The area includes Victoria's picturesque harbourfront and the historic Empress Hotel, and borders the provincial legislature.
But Michael Reid, a welfare recipient who was panhandling and playing drums on Victoria's streets when arrested last year, contended that the Crown's application to keep him out of the downtown for a year violated his rights under the Charter of Rights and Freedoms. Mr. Reid said he can't even take a bus because the route goes through the downtown core.
"I felt like an outcast," Mr. Reid, who had no previous drug convictions, said in an interview. "I could have been arrested for going to a movie."
Mr. Reid pleaded guilty to possession for the purpose of trafficking after he was arrested with 45 grams of marijuana on a downtown street in the red zone last Sept. 25. The Crown sought 30 days in jail and a one-year prohibition from the red zone.
Hundreds of people charged with or convicted of drug offences in the city have been "zoned," or barred legally from being in the area, which has been expanded on an ad hoc basis to include one-seventh of Victoria, essentially the entire downtown.
Mr. Reid challenged the prohibition, saying it violating his Charter rights of freedom of association in a case that pitted him against the city's police department, downtown merchants and Mayor Bob Cross, who testified in support of the red zone.
Provincial Court Judge Thomas Gove backed the arguments made by Mr. Reid's lawyer, Robert Moore-Stewart.
"The use of exclusion from a large area of downtown as a condition of bail or probation seems to be unique to Victoria," Judge Gove said in his 37-page ruling released last week. "Virtually the entire downtown is the red zone."
He said the area includes essential health and social services and prevents those banned from carrying out everyday interactions.
"Many people subject to the red-zone conditions are denied the services that they need to change their lives."
The judge gave Mr. Reid a suspended sentence of eight months probation and 25 hours community service.
Mr. Moore-Stewart said that although other Canadian cities may have areas of drug activity for which the Crown may seek court-ordered restrictions for repeat offenders, Victoria has a blanket ban.
"It makes it impossible to live here. It's a de facto banishment."
Victoria Police Chief Paul Battershill said he will consult Crown lawyers about the ruling's impact. The Crown has until the end of the month to appeal. It is still unclear how the ruling will affect the way the city's police force handles drug cases.
"It may be the police practices have to change in terms of why an area restriction is necessary," said Chief Battershill.
Police say probation officers have had the discretion to give banished offenders permission to visit the downtown core for essential social services.
At first, banishment from the red zone was used only as a condition of bail. In 1994, the ban also became a condition of probation orders. Prosecutors have routinely sought the ban for every person charged with trafficking or possession for the purpose of trafficking of drugs in the red zone.
Police statistics show that drug dealing in the area has remained consistent over the past five years. There were 131 drug-dealing charges laid last year in Victoria; two-thirds occurred in the red zone.

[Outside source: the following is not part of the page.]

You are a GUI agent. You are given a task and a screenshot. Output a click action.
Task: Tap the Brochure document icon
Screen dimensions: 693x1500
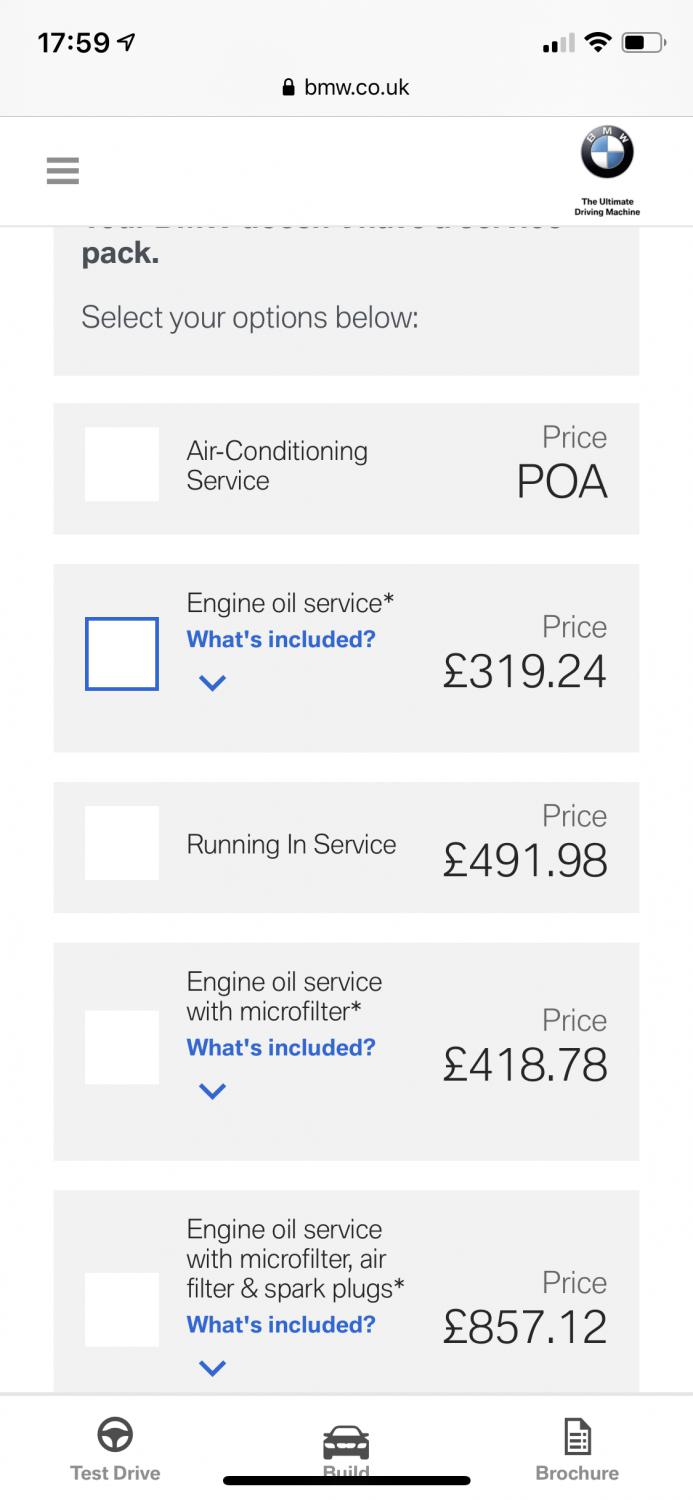click(x=577, y=1436)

The ruling comes while the city is in the process of enacting a bylaw to make it illegal for panhandlers to solicit "aggressively" or within six metres of an automated banking machine or a liquor store.
The court decision has angered merchants who say they don't want convicted drug dealers on their streets.
"I don't feel it's restricting someone's rights unduly," said Kathryn LeGros, general manager of the Victoria Business Improvement Centre, which represents 2,100 business owners. "We don't want this kind of activity here. Our whole economy is based on tourism. It's a very safe city. We want to keep it that way."
Mayor Bob Cross said he would like to see the ruling appealed and credits the red zone with deterring drug dealing.
"When you engage in an illegal activity such as drugs, I think you give up some of your rights. I think of the rights of everyone else," he said.
Mr. Cross said the ruling sends the wrong signal about British Columbia, where drug sentences are widely regarded as among the country's most lenient.
"We're a haven in Canada for drug dealers. They have no fear of the law. This was an attempt locally to try to protect ourselves."
But Craig Jones, president of the B.C. Civil Liberties Association, said it is unfair to banish every citizen ever convicted or charged with a drug-dealing offence from a city's downtown.
"We object to it," he said. "These conditions have to be carefully tailored to each case. A blanket prohibition just doesn't cut it."